Publié le 21/01/2016, par dans Non classé.

La mesure a été adoptée par le Parlement et devrait être mise en application sous peu : l’article 62 de la loi de finances 2016 autorise désormais l’Exécutif à ouvrir le capital des entreprises publiques. Un parfum de déjà-vu se faisait sentir le jour du vote, rappelant les vieux démons d’antan, lorsque des bijoux de famille étaient cédés au dinar symbolique sans qu’aucun contrôle soit assuré en aval.
Plusieurs années après, le gouvernement, comme pour réparer un pas de danse raté, enclenche une opération d’évaluation qui concerne une cinquantaine d’entreprises privatisées par le passé. Le contrôle d’audit devrait conduire à la récupération, par l’Etat, de celles dont les repreneurs n’ont pas respecté leurs engagements. Simultanément, le gouvernement fait voter un nouveau dispositif non moins opaque, suggéré par la loi de finances 2016.

Hormis le fait qu’elle limite l’ouverture du capital des entreprises publiques au privé national résidant, du taux de participation de l’actionnaire privé à 66% des actions et le droit de rachat des participations de l’entreprise publique après un délai de cinq ans, la loi ne spécifie aucunement le statut et la nature des sociétés publiques dispensées de cette opération. D’où l’inquiétude des travailleurs, des syndicats et des partis de l’opposition de voir les principaux bijoux portés par des mains aventurières.

Flash-back

Bien que nombre d’économistes adhèrent à l’idée de se séparer de certains actifs publics non rentables et non stratégiques, l’article 62, tel qu’il est conçu, peu conduire à des dérives dangereuses sans pour autant apporter les avantages escomptés pour l’économie nationale. Les deux précédentes opérations de privatisation se sont soldées par un échec cuisant. Il y a eu surtout une épaisse opacité dans la conduite du processus de privatisation, une multiplication des intervenants, et une législation pour le moins ambiguë.

Et, au final, un bilan décevant.

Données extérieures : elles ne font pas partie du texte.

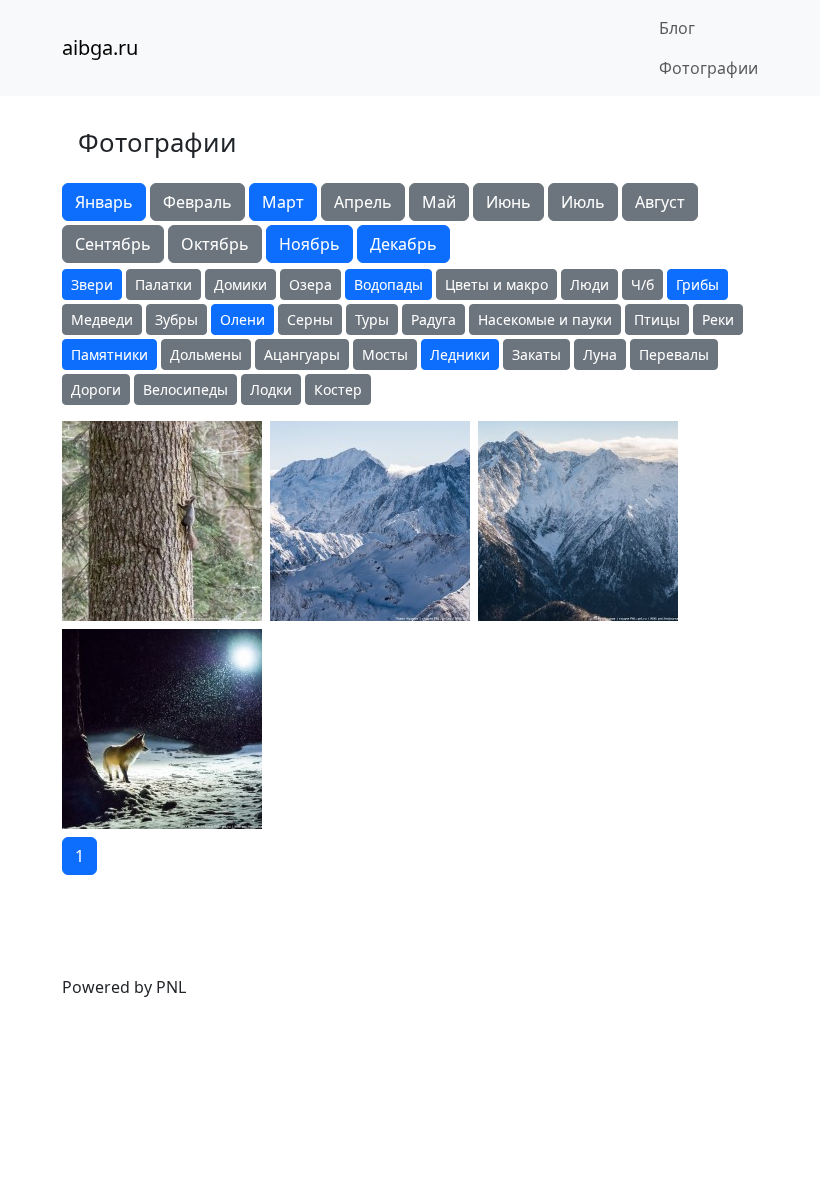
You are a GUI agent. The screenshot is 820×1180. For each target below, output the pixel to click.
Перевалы (674, 354)
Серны (310, 319)
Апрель (363, 202)
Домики (240, 284)
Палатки (163, 284)
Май (439, 202)
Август (660, 202)
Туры (372, 319)
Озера (310, 284)
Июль (583, 202)
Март (283, 202)
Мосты (385, 354)
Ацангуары (302, 354)
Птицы (657, 319)
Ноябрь (309, 244)
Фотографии (708, 68)
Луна (600, 354)
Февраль (197, 202)
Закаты (536, 354)
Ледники (460, 354)
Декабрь (403, 244)
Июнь (508, 202)
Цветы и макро (496, 284)
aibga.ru (100, 47)
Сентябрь (113, 244)
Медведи (102, 319)
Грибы (697, 284)
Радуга (433, 319)
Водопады (388, 284)
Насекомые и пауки (545, 319)
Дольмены (206, 354)
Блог (677, 28)
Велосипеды (185, 389)
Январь (104, 202)
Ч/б (642, 284)
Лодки (271, 389)
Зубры (176, 319)
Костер (338, 389)
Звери (92, 284)
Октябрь (215, 244)
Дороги (96, 389)
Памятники (109, 354)
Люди (589, 284)
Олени (242, 319)
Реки (718, 319)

Contacté par El Watan, l’un des animateurs du premier processus de privatisation, Abderrahmane Mebtoul, ex-président du Conseil national des privatisations (1996-1999), tient à préciser, d’abord, que l’institution qu’il présidait a été un organe technique d’exécution n’ayant aucun pouvoir politique. Du coup, « toute décision était dépendante du Conseil national des participations de l’Etat présidé par le chef du gouvernement».

Ses éléments de langage prennent une autre tournure lorsqu’il est question de se remémorer les zones d’ombre entourant le premier processus de privatisation mené entre 1997 et 2003. « Le Conseil des privatisations n’est pas concerné par cette situation. Installé en 1996, il a été gelé toute l’année 1997. Début 1998, il a été chargé de l’évaluation de quelques unités sélectionnées par le Conseil des participations de l’Etat», souligne Abderrahmane Mebtoul.

Sur la suite, son témoignage fait apparaître des comportements pour le moins douteux : « Avec la démission du président Liamine Zeroual et au moment où les repreneurs avaient été sélectionnés sur la base d’une transparence totale, le Conseil des privatisations a été dissous fin 1999 et toutes les opérations annulées en 2000 sans qu’aucune ait été réalisée». Ce défaut de transparence qui a émaillé le processus a été maintes fois relevé par des analystes et des observateurs. A raison, car ce processus – qui devait relancer l’appareil de production pendant une période économique si rude – avait duré longtemps et a été mené dans l’opacité la plus totale.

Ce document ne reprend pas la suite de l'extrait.